PROBLEM DESCRIPTION: Reproduce the part of the entries that opens with the line containing "Click the calendar" and closes with the line containing "I will coord(353,282).", both lines included, with the request text left unchanged. In the answers only, rescale every click coordinate by multiplying it by 2.45 and rounding to the nearest whole number, with halves rounded up.

SUPPLIED MATERIAL:
──────────
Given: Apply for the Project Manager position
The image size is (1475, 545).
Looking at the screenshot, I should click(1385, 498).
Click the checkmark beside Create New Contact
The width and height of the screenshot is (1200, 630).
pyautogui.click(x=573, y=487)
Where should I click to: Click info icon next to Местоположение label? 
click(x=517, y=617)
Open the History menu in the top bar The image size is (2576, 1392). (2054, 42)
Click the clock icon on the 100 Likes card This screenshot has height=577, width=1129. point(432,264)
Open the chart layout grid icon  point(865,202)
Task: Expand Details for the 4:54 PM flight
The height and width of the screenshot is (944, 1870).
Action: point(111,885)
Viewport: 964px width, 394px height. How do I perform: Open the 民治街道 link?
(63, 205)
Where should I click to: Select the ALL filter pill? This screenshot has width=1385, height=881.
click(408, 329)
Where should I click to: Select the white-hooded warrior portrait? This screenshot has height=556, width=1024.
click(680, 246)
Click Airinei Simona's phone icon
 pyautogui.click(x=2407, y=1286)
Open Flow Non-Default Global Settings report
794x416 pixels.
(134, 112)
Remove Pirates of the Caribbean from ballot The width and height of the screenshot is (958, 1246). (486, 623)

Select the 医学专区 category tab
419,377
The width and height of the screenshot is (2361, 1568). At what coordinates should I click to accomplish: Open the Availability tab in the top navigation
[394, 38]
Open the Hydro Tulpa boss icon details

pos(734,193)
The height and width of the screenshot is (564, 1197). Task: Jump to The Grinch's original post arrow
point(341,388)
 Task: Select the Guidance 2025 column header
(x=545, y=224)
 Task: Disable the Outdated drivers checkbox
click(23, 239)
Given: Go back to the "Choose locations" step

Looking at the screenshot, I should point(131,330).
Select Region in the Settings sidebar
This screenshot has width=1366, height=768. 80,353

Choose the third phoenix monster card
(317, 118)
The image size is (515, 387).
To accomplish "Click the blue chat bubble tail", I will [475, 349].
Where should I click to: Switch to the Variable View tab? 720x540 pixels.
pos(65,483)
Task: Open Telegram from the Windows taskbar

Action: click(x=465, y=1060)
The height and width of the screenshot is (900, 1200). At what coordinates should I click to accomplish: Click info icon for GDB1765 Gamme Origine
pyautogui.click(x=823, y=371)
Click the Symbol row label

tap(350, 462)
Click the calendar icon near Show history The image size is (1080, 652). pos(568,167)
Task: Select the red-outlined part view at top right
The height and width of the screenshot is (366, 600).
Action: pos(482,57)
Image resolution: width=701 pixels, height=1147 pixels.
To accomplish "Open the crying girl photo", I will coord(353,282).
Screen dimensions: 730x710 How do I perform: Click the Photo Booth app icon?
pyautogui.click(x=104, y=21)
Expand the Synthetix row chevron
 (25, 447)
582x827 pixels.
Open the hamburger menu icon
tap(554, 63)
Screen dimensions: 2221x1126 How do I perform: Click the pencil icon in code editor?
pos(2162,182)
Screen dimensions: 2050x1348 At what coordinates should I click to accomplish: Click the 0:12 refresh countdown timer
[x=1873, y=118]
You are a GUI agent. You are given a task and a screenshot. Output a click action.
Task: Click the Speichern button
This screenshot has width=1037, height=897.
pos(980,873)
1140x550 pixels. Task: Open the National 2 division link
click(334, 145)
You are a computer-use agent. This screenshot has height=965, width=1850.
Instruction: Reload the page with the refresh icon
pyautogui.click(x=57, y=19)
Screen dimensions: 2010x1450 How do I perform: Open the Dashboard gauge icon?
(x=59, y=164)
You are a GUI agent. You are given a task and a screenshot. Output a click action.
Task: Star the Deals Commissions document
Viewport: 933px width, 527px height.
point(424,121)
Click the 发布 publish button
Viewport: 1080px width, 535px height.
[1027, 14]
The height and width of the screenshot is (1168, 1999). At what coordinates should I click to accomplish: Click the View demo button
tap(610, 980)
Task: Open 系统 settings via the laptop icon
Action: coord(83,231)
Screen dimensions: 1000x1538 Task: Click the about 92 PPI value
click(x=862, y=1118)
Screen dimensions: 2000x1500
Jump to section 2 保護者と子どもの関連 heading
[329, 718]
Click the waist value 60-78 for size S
──────────
REPLY TO THE TASK:
Click the calendar icon near Show history The image size is (1080, 652). pos(1392,409)
Task: Select the red-outlined part view at top right
The height and width of the screenshot is (366, 600).
Action: pos(1181,140)
Image resolution: width=701 pixels, height=1147 pixels.
To accomplish "Open the crying girl photo", I will coord(865,691).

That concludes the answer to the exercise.